### TASK DATA

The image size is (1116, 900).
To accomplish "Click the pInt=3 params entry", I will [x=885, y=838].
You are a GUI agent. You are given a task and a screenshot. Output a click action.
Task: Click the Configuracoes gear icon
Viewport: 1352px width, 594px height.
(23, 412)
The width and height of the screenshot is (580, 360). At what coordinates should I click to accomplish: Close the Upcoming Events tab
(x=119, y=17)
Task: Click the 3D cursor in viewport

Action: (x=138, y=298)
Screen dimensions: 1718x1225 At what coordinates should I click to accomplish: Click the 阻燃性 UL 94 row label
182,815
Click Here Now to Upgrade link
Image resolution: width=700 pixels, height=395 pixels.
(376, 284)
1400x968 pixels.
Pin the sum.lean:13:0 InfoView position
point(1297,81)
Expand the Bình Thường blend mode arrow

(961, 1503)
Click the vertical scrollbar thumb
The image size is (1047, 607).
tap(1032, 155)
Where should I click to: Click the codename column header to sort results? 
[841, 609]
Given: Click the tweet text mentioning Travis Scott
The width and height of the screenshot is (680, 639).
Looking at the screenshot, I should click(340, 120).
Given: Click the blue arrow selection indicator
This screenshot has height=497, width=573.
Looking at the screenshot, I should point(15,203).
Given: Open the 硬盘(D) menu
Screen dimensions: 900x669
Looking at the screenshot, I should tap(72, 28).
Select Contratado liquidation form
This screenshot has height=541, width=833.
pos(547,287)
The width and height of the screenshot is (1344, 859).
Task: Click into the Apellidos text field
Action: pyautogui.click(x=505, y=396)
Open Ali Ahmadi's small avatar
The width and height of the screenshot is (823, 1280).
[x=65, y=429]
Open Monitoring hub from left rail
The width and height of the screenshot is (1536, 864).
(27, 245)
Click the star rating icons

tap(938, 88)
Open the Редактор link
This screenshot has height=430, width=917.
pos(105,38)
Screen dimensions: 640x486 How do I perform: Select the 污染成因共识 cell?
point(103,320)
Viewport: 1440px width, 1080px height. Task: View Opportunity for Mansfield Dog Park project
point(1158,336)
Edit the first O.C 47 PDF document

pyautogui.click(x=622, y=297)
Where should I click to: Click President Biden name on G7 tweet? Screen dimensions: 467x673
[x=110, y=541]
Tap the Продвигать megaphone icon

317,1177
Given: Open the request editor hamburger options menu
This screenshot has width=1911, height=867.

### TASK STATEMENT
Quote the records from the line containing "Screen dimensions: 640x486" through the line containing "pyautogui.click(x=622, y=297)", both included, reproducing each line verbatim.

### RESULT FOR THIS EXERCISE
Screen dimensions: 640x486 How do I perform: Select the 污染成因共识 cell?
point(103,320)
Viewport: 1440px width, 1080px height. Task: View Opportunity for Mansfield Dog Park project
point(1158,336)
Edit the first O.C 47 PDF document

pyautogui.click(x=622, y=297)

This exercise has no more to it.